Texture overlays are a great way to add additional depth and dimension to your images. It’s not for everyone, and it doesn’t work with every image. The technique though, has been around long before Photoshop: in the past you might have sandwiched two transparencies (or two negatives) together and printed them as a single image.
What's a texture overlay?
It’s simply an image of some surface with an interesting texture, pattern or colour. In digital terms you add it as an additional layer in your editing program. You can buy packages of texture images from many sources on the internet, or create your own: weathered wood, peeling paint, fabrics such as canvas or burlap, worn leather, carpet, the pattern of burned on grease a well-used roasting pan… the possibilities are endless. A texture overlay cannot be counted on to turn a weak image into a gallery piece, but it can sometimes rescue an image that isn’t quit there, making it into something more interesting.

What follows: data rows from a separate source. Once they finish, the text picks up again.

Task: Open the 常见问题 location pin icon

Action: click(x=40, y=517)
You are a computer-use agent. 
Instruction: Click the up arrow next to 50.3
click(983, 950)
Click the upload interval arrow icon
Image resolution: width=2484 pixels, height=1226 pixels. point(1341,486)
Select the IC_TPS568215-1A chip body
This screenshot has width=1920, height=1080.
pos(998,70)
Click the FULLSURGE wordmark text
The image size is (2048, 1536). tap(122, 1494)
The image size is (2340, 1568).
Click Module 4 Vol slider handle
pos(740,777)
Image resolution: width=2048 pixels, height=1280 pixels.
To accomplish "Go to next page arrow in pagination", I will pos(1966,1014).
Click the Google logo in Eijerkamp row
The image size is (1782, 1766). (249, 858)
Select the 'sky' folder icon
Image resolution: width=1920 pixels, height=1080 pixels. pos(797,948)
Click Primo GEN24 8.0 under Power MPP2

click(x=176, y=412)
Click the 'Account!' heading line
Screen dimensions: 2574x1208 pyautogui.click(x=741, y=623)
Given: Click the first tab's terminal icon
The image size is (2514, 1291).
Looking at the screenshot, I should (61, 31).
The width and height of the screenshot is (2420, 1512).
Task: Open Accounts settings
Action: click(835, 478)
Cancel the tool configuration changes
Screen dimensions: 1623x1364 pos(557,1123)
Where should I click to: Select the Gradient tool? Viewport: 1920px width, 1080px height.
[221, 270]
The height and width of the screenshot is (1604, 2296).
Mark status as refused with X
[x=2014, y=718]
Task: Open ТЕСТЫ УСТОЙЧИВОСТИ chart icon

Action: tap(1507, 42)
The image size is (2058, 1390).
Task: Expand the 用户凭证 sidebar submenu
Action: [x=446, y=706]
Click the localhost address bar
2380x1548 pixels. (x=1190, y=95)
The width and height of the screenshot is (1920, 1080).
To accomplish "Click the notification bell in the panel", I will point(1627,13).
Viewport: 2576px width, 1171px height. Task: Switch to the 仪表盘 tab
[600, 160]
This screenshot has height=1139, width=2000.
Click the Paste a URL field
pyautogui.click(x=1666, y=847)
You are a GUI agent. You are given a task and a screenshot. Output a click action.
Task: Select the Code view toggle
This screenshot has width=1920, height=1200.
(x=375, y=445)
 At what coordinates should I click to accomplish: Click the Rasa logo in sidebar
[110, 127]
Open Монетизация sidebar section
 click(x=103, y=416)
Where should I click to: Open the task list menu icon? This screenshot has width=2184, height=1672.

Getting started with texture overlays
If you have a subscription to Adobe Creative Cloud, you already have access to a great starter set of textures (if you don’t: Why not? For the price of a couple of lattes a month, you can have the best post-processing software available). In Photoshop CC, go to Help>Browse Add-ons. This will open your browser and take you to the Adobe Add-ons web page. On the right, below the featured Add-ons, enter “Adobe Paper Textures” in the search box.
On the next pages follow the instructions to download and install the “Adobe Paper Textures Pro” add-on. It will install itself into Photoshop automatically.
Back in Photoshop, over on the right, you will find a new item in the Properties panel. Click the blue “fly” icon to access the Paper textures properties sheet.
Like the texture, but prefer to retain the original colours in your image? Select the texture layer and de-saturate it (Image>Adjustment>Desaturate)
Just be sure to select the Texture layer (circled in red above) before you desaturate, or you may desaturate your image as well.
Here are a few examples, starting with the opening image.
The final image reminds of an old wet-plate collodion image from the 1800’s. I liked the effect since I could imagine a photographer shooting this around the turn of the last century would very likely have looked out on this scene much as it appears here.
Finally, the best way to learn to work with textures is to simply pick an image, and play. Have fun!